Ese vértigo inconstesable reaparece en situaciones y en paseos. Porque el tiempo no es lo importante, es la distancia entre el mismo lo que molesta, no se entiende, no se ajusta y es algo ruinoso, ciertamente.
Eran las seis y media de la mañana, hace un ratito, no he dormido nada. Tengo textos que muevo por aquí en la pantalla. Llevaba varias latas que habían decidido alojarse en el entrecejo, decidí salir a por una más a la gasolinera 24 horas. El aire fresco me gustó tanto que caminé la avenida sin dejar de mirar las aceras, el ambiente. Gusto de atajar por zonas residenciales porque soy adicto a ese vértigo, a esa creencia. Aquella vez con la argentina fue la primera, algo que soy incapaz de olvidar pues el sentimiento ha ido siendo recurrente, la vez que elegí los colores de mi paleta.
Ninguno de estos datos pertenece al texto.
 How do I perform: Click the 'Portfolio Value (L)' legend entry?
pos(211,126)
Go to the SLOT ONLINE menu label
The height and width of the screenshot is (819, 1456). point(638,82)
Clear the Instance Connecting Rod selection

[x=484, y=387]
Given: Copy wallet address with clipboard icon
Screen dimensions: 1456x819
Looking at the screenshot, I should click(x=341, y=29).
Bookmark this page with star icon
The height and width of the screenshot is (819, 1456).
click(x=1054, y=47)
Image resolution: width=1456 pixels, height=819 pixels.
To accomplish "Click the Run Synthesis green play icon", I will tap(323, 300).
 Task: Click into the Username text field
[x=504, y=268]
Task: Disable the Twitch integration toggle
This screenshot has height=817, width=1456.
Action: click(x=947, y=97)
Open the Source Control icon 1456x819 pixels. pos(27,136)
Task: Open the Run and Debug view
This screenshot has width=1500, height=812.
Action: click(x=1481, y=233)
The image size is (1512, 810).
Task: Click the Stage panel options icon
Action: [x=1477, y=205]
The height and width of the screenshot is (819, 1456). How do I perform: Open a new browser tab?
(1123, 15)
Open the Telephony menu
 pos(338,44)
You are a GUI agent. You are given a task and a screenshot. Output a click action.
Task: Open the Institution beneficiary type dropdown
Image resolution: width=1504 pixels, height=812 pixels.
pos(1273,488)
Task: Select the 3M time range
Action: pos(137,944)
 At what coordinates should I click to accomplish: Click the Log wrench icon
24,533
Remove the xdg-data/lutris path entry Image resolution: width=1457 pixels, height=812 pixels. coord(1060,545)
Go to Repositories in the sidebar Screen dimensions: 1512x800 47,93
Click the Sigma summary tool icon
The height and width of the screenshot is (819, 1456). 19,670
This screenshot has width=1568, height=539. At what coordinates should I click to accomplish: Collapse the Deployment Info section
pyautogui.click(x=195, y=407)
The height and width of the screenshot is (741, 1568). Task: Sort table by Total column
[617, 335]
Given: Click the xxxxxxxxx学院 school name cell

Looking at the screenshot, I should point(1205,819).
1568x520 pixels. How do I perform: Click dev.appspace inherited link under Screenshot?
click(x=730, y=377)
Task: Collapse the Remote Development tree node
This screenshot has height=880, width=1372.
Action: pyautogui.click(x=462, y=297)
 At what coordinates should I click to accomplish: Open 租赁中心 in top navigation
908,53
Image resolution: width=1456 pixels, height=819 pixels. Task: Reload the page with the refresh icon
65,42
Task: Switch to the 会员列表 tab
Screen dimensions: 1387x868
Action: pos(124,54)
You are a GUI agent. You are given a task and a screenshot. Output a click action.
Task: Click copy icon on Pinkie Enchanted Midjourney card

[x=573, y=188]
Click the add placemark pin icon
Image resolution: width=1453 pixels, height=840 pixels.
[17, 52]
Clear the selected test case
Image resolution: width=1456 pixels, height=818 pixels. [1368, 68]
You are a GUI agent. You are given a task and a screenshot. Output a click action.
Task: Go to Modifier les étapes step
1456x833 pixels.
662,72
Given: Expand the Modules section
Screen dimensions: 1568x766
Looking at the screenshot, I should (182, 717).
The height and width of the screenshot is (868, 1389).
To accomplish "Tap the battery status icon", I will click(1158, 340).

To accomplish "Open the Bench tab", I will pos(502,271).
La sacudida ha aparecido desde entonces, ya no con ella, porque he logrado amar otras veces, y siempre es incontestable, no admite tregua ni prórrogas, es la necesidad misma de actuar, liberar las palabras.
Me he acabado la lata, creo que la depresión sigue mi estela, me he acostumbrado un poco. No sé por qué la frase referencia a Russell, pero como el maestro, cito de memoria y creo que todo esto tiene que ver con este poquito, no sé si ha quedado claro.